1-Prévention de la thrombose veineuse

« Le risque de survenue de thrombose des patients atteints de MICI en phase de poussée est particulièrement élevé : il est même plus important que celui de ceux qui souffrent de thrombophilie héréditaire (Risque multiplié par 2,85 contre 2,5). En cas d’hospitalisation, le risque est augmenté d’un facteur 6.

Après un premier épisode de thrombose veineuse profonde, un tiers des patients va présenter un nouvel épisode thromboembolique. C’est pour cette raison que certaines sociétés savantes recommandent un traitement anticoagulant chez les patients en sortie d’hospitalisation, en post-chirurgie et en cas de traitement ambulatoire d’une maladie active », a rappelé le Dr Lucine Vuitton (Besançon).

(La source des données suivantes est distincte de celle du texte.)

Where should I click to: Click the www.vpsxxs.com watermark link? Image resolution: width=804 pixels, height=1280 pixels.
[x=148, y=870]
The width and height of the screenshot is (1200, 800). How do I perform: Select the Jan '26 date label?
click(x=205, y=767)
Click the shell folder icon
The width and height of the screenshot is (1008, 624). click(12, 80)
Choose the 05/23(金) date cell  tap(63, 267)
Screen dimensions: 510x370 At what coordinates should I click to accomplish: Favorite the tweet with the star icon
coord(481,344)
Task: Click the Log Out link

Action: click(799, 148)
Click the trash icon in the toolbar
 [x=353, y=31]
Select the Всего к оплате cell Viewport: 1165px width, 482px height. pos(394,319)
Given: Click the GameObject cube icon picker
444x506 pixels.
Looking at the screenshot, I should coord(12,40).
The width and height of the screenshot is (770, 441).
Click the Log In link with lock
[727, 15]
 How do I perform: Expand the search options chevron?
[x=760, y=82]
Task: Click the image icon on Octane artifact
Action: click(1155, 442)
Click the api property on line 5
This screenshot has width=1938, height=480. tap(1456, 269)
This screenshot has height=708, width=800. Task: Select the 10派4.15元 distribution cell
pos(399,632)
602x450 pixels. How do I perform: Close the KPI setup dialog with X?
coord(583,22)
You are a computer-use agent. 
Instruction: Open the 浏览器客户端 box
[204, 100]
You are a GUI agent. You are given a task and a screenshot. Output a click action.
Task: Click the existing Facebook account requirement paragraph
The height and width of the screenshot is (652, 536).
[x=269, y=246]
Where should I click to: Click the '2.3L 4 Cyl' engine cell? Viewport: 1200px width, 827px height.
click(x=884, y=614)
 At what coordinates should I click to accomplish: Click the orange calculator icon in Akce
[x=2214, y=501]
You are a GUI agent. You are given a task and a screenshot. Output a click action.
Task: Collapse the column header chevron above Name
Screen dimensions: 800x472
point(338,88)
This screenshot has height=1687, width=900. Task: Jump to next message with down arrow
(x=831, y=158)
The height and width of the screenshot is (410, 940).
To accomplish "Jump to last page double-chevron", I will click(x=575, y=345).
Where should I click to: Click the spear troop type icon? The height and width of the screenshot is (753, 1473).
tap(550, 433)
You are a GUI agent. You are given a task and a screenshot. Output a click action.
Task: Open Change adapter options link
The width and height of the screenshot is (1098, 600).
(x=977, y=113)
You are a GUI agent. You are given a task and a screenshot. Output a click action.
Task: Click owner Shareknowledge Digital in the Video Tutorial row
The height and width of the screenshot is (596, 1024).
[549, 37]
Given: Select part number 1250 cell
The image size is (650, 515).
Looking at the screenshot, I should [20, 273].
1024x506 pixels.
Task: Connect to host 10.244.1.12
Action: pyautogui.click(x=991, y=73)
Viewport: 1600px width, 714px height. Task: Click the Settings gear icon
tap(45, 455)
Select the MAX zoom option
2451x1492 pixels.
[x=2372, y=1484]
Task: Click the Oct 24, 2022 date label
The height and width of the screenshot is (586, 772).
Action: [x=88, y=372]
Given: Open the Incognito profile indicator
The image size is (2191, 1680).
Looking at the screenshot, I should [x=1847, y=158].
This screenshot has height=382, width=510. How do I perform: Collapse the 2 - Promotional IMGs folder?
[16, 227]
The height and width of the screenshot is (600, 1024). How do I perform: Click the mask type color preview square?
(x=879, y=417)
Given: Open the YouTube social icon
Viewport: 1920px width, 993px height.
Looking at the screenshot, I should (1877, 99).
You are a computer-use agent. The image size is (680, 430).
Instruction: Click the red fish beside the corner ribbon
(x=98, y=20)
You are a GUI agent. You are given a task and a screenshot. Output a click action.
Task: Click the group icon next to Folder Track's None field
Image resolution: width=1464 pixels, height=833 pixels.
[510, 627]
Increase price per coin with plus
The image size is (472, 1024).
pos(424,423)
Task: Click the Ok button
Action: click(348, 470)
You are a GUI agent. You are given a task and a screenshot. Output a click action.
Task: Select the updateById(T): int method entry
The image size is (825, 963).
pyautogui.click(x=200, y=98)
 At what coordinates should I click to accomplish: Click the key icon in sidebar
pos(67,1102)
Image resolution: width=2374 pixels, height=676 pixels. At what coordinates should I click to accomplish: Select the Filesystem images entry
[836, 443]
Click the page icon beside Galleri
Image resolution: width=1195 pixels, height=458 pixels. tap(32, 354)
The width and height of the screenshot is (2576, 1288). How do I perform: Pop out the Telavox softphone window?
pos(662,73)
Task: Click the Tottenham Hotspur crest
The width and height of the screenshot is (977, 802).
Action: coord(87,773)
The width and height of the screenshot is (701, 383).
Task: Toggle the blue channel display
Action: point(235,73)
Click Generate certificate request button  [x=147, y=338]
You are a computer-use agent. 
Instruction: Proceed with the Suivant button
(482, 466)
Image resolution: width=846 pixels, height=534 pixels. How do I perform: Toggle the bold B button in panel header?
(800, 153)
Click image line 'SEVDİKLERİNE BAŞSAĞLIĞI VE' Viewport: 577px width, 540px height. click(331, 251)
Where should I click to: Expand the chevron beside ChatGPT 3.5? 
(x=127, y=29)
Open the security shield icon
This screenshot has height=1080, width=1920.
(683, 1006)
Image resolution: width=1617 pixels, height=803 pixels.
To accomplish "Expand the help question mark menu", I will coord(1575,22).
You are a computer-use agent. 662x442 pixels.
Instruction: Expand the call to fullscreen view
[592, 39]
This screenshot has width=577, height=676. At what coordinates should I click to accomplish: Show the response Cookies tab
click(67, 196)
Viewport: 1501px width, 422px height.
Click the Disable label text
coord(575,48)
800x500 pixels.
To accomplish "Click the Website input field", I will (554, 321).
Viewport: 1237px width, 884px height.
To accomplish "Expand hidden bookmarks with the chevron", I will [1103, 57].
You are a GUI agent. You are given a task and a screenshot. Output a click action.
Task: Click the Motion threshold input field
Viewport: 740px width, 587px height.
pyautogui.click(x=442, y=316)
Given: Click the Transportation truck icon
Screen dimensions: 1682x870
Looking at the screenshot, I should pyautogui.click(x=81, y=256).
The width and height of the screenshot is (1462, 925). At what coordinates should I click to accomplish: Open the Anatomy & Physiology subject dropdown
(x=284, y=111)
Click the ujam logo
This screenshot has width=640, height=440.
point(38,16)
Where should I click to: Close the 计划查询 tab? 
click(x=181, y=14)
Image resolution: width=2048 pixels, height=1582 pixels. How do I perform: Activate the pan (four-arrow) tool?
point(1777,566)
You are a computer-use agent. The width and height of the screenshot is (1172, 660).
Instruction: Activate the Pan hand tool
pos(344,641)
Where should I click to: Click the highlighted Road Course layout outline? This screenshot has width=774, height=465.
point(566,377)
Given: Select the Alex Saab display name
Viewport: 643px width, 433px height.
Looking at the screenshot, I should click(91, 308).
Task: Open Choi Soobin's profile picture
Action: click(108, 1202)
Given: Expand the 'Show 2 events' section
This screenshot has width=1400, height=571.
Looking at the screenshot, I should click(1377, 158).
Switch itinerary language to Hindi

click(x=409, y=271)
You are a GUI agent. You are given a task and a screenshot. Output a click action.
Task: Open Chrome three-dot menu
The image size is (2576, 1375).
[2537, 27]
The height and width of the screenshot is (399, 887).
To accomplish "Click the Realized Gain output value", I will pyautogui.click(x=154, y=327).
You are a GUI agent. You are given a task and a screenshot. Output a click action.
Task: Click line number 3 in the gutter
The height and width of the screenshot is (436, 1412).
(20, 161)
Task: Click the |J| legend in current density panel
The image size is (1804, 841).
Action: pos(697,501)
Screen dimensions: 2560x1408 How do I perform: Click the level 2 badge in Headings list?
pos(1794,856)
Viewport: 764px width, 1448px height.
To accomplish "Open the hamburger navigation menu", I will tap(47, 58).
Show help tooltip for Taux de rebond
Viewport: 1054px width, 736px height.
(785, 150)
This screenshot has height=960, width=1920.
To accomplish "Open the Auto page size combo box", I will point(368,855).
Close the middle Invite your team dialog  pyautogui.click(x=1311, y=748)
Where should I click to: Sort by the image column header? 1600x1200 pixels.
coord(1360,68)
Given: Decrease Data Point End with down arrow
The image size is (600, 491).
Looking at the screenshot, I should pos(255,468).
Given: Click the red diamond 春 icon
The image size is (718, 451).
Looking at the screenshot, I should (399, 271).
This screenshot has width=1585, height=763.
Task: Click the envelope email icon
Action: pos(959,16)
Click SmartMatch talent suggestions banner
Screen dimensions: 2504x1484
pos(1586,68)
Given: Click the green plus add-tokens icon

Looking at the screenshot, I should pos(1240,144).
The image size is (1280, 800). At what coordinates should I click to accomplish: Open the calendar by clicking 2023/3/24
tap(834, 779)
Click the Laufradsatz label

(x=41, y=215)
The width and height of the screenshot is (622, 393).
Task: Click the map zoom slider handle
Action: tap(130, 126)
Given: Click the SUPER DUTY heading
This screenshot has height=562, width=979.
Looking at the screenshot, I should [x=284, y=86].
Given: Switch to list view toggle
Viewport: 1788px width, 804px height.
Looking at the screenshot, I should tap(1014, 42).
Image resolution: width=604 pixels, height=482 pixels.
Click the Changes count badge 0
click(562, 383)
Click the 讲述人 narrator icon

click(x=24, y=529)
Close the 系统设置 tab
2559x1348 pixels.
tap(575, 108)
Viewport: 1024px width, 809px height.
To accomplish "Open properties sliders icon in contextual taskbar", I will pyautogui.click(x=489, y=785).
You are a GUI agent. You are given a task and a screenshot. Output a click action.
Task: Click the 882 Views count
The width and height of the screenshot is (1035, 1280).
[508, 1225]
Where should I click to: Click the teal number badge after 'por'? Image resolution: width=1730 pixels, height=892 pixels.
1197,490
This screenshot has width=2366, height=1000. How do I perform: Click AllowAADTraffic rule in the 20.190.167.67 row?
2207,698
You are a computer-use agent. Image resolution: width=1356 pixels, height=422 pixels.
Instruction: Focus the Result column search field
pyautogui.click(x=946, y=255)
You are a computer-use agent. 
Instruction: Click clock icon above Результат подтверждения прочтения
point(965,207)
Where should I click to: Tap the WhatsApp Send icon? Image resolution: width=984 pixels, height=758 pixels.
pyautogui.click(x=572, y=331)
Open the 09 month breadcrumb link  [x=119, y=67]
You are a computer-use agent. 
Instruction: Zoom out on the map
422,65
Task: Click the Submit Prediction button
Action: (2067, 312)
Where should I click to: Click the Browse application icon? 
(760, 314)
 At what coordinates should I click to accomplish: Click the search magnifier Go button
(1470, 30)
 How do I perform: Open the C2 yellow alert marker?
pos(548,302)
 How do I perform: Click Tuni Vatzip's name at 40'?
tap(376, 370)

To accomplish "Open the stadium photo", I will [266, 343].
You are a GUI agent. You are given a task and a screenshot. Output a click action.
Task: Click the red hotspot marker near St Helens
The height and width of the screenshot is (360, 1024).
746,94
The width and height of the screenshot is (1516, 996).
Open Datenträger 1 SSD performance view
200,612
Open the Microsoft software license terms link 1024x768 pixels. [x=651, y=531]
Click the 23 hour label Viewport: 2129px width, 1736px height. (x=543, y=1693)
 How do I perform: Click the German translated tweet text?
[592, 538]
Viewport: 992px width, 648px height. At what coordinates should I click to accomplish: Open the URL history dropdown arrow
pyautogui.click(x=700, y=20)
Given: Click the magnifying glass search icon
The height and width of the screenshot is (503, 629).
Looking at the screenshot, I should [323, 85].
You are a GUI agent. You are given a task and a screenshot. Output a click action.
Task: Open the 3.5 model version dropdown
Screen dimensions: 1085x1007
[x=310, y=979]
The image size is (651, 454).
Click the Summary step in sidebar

En pratique, la prévention de la thrombose est de mise, y compris chez les patients atteints de maladie de Crohn qui saignent :

  • systématiquement chez les patents hospitalisés en poussée modérée à sévère (HBPM ou fondaparinux)

  • chez les patients MICI hospitalisés en dehors d’une poussée.

En cas de saignement abondant – et en particulier chez les patents atteints de RCH – une prophylaxie mécanique est recommandée.

Chez les patients traités en ambulatoire, le traitement peut être proposé en cas de poussée sévère ou compliquée d’un abcès ou en cas de poussée sévère chez les patients ayant un antécédent personnel de TVP.